This couldn’t be truer than in American education.

A recent article, Inside School Research article, points this out so very well. Its premise is this:

“There are private schools and then there are private public schools. We’ve all come across the latter. These are public schools that enroll so few students from low-income families that they might as well be called private.

Simply stated, private schools don’t education students from low-income families. That’s why they’re called “private.” Somehow ‘private’ and ‘poverty’ have become oxymorons in the American lexicon of educational objectives; the twain shall never meet. But again, the facts don’t support that presumption.

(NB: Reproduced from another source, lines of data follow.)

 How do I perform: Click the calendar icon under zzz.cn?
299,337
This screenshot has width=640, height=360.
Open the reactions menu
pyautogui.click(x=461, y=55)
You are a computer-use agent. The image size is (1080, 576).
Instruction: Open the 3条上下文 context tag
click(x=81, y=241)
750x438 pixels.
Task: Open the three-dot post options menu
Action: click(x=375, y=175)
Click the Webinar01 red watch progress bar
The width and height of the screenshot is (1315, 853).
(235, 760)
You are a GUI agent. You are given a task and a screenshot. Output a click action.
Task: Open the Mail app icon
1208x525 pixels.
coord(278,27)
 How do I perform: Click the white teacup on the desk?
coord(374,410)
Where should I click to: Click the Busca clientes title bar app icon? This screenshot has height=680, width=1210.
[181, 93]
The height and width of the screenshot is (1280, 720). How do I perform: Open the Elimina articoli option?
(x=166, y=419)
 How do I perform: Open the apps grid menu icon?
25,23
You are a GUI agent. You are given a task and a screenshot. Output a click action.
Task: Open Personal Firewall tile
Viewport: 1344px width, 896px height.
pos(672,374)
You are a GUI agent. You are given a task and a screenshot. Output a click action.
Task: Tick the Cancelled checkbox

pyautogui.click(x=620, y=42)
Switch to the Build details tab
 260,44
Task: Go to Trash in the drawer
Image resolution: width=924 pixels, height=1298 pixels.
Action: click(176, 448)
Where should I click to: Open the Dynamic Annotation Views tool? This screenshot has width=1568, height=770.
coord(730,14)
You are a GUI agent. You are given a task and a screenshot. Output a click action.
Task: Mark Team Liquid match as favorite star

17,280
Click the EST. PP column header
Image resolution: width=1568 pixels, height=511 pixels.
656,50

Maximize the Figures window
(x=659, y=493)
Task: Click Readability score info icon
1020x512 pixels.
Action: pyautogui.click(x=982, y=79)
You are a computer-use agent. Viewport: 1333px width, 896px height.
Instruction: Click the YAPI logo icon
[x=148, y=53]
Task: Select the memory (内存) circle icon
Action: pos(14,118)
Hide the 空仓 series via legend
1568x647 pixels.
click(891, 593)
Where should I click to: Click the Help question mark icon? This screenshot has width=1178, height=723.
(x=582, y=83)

This article demonstrates so well the problem with the names that have been given to America’s educational institutions and the historical myths that have grown up around them. What makes a public school “public?” What makes a private school “private?” If the label is based on who (really) runs them, then public schools are really union schools and private schools are, well, private. If the name is based on who is served, then public schools are public and private schools are public. If the moniker is based on goals and outcomes, the facts about private schools put the public perceptions to shame.

Government schools don’t necessarily do the “best” of the government’s intentions just because they’re called “public” or run by the unions. Private schools, likewise, just because they’re called “private” doesn’t mean they don’t serve the public very well. Heck, their parents are part of the larger public on April 15th each year. Why are their kids not considered part of that “public” when they attend private schools? The arguments about whether a school is “public” (government) or private are just too simple anymore. We need to get beyond the politically-correct perception of reality and myths to look at the facts and judge accordingly. Some schools have become iatrogenic–they have become the source of the very problems they were designed to remedy.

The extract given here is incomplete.